=== Data in this exercise ===
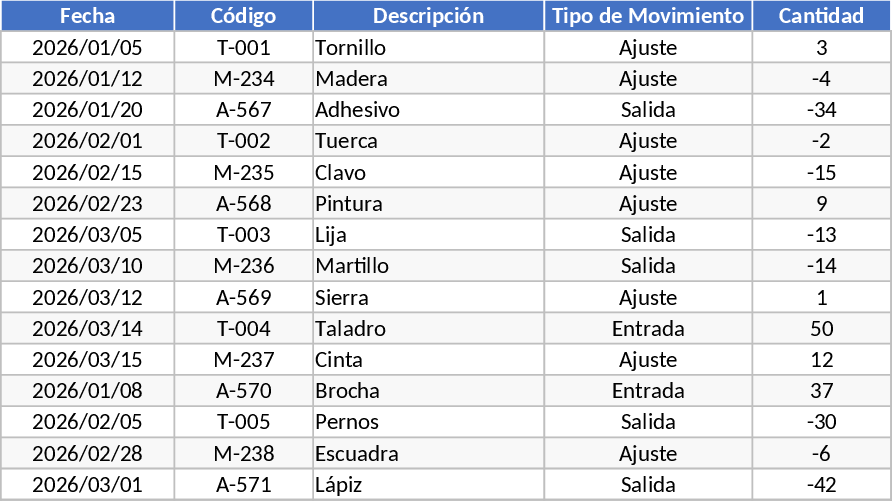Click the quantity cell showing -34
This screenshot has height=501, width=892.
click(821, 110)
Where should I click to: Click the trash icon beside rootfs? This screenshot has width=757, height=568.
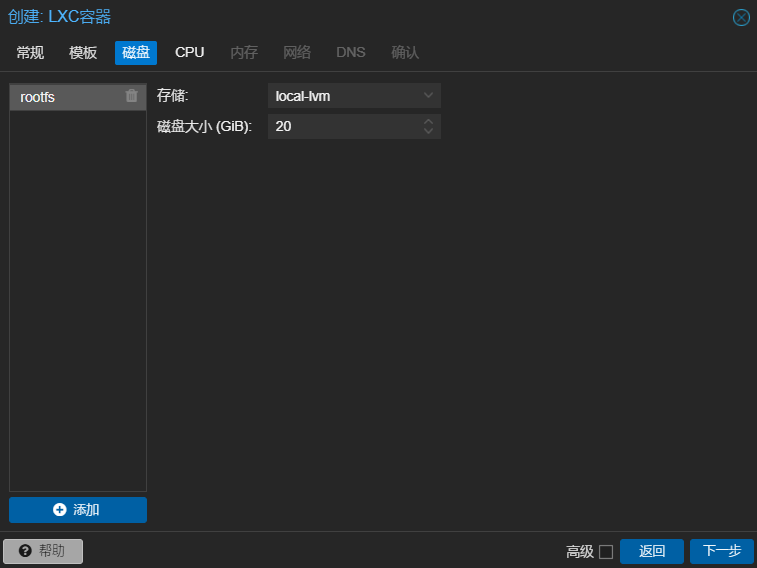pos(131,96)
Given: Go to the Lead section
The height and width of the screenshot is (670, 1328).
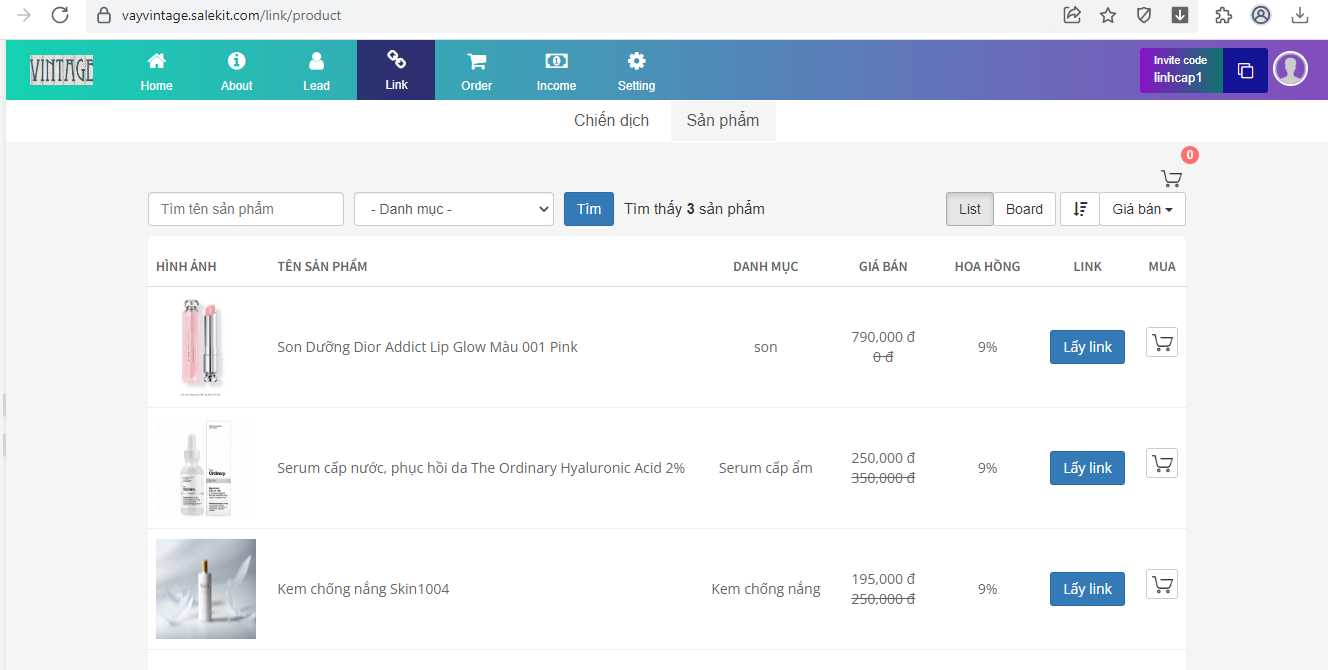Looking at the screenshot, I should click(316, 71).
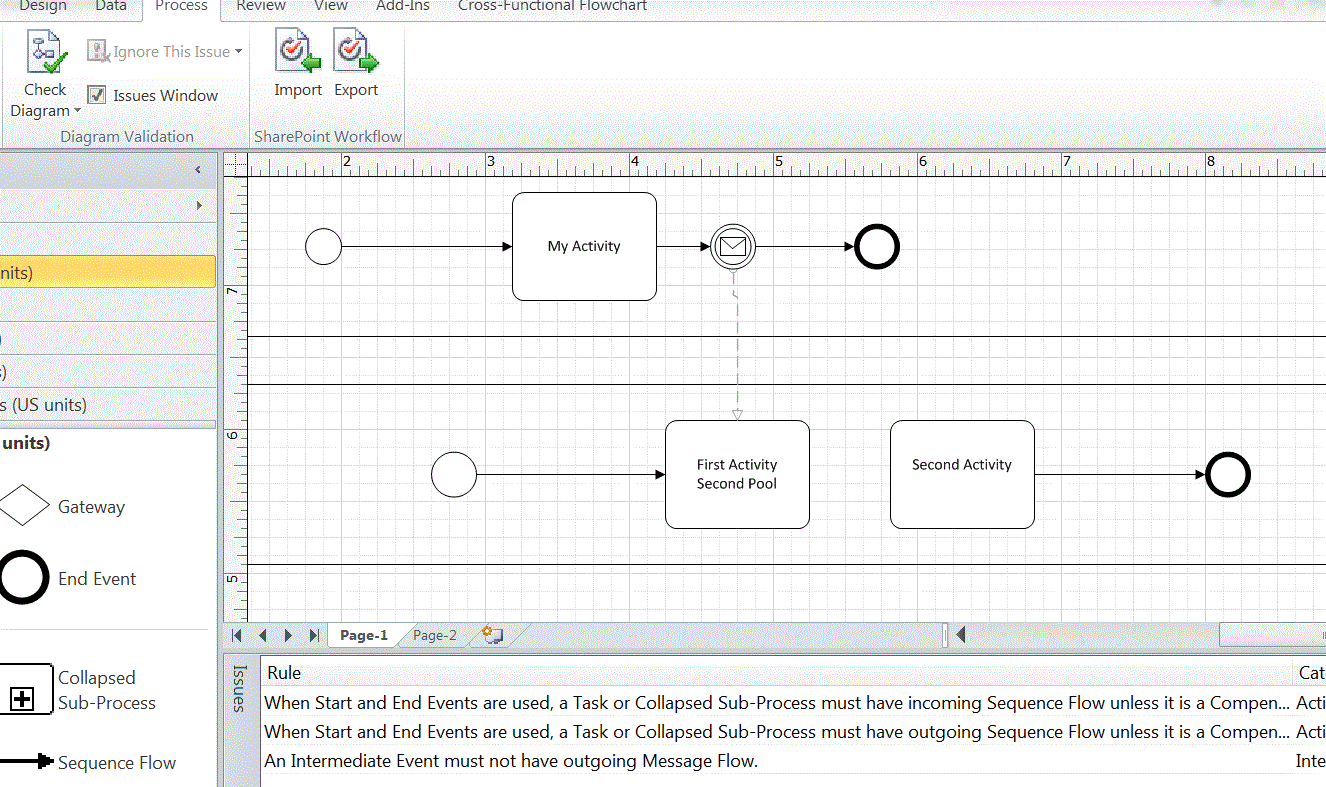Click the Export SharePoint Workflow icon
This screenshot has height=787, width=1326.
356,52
===
=== Data in this exercise ===
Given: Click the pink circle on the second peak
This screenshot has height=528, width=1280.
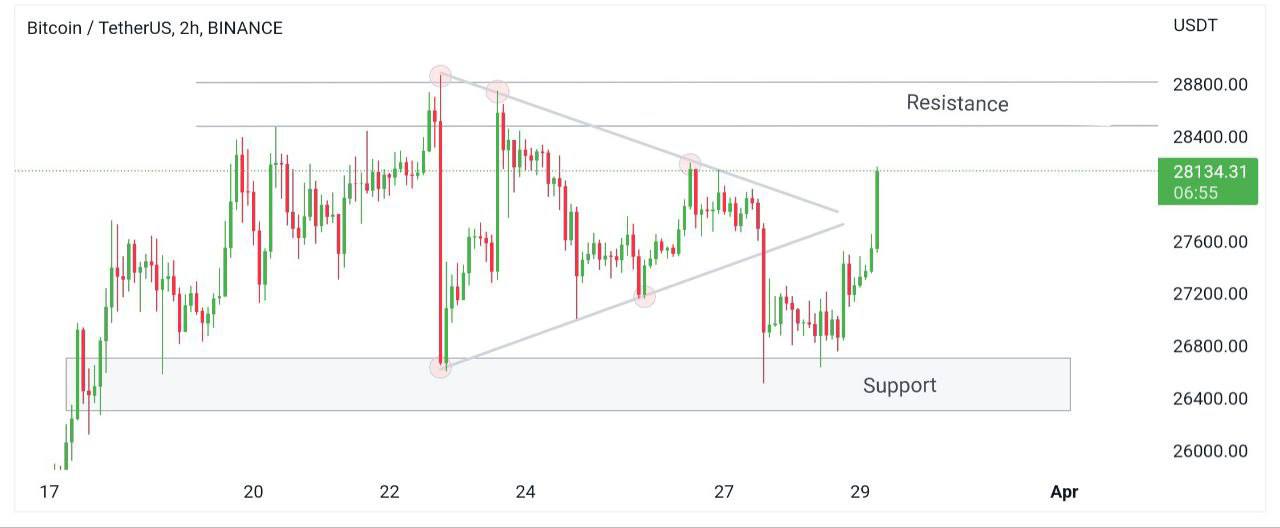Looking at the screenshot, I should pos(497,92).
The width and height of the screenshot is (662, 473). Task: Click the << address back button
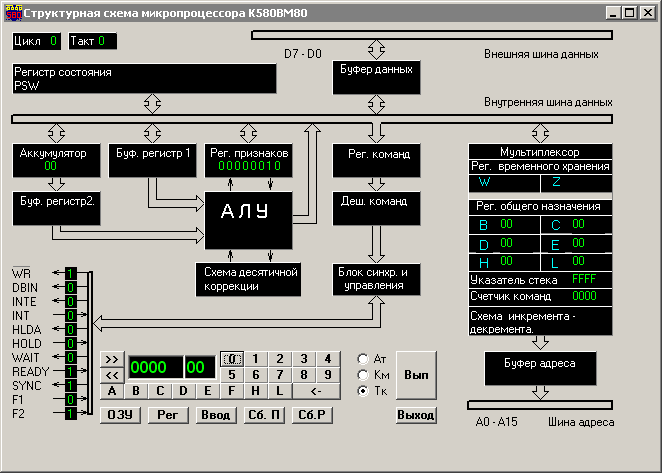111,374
===
=== Data in this exercise ===
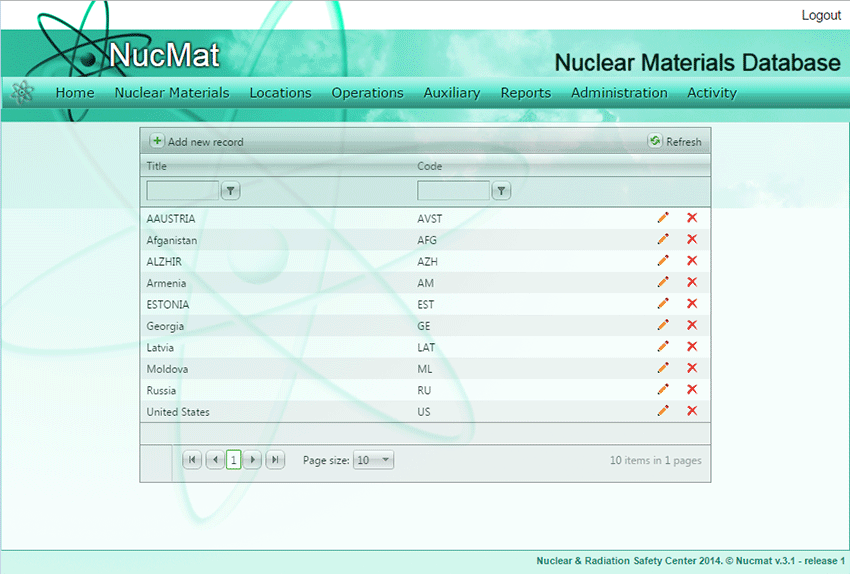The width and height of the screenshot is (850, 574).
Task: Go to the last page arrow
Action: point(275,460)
===
About this exercise
Only lines holding the string "Given" are wanted; gather each one from the entries above.

Answer to this exercise
Given: Go to the Lead section
Given: Click the pink circle on the second peak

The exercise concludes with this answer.